§ **Problem to solve**: Begin your copy at the line holding "The image size is (1481, 677)." and end it at the last line of the listing. Keep every line exact and leave out the pictures.

§ **Dataset**:

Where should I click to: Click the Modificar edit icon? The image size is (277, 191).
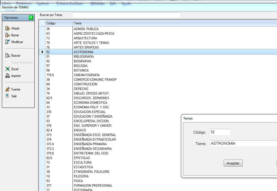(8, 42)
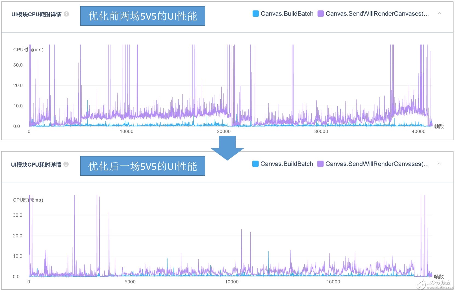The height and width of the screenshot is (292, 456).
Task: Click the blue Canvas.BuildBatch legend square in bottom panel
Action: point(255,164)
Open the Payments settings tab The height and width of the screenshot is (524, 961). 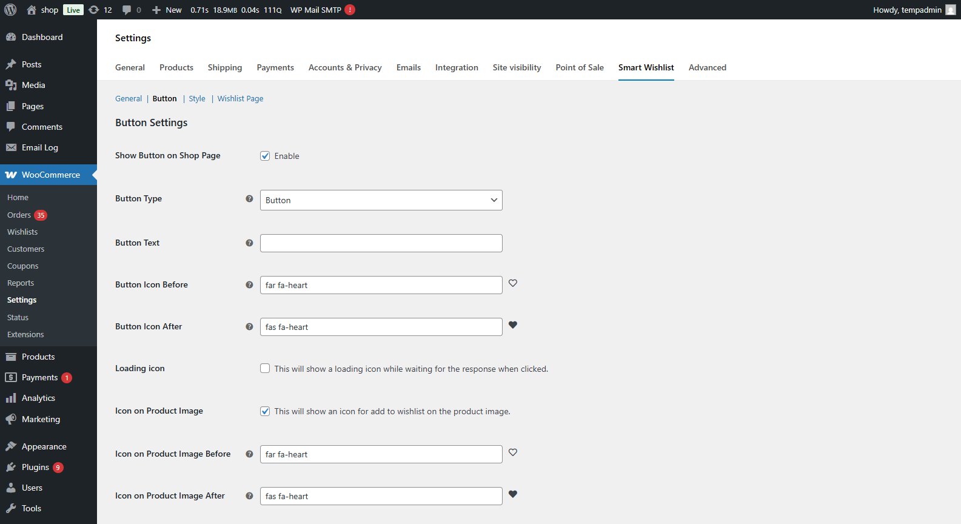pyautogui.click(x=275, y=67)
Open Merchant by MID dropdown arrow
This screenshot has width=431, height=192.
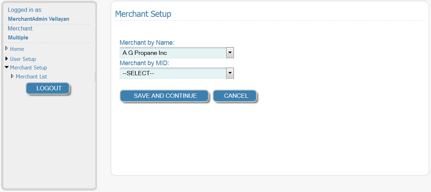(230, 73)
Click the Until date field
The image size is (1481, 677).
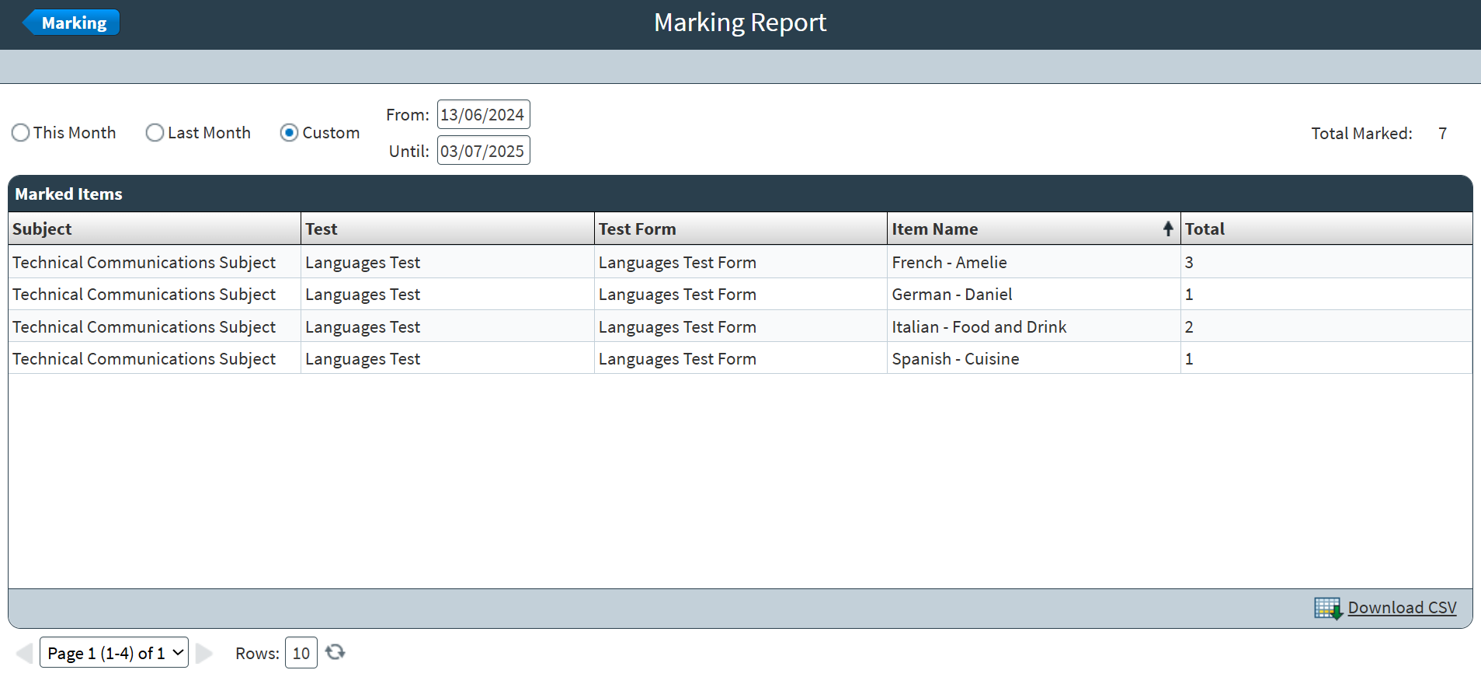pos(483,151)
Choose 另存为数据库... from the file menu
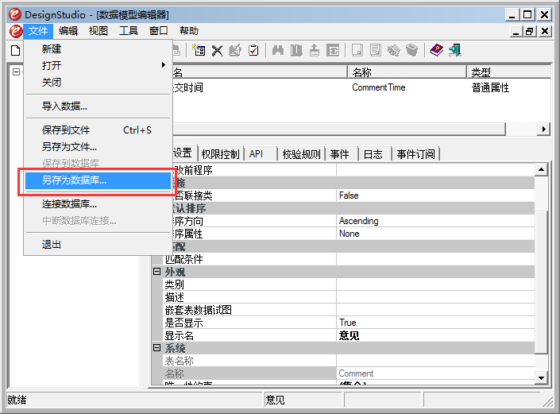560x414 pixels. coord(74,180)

§ **Solution for this problem**:
The image size is (1481, 677).
pos(483,151)
Choose 另存为数据库... from the file menu
560x414 pixels. coord(74,180)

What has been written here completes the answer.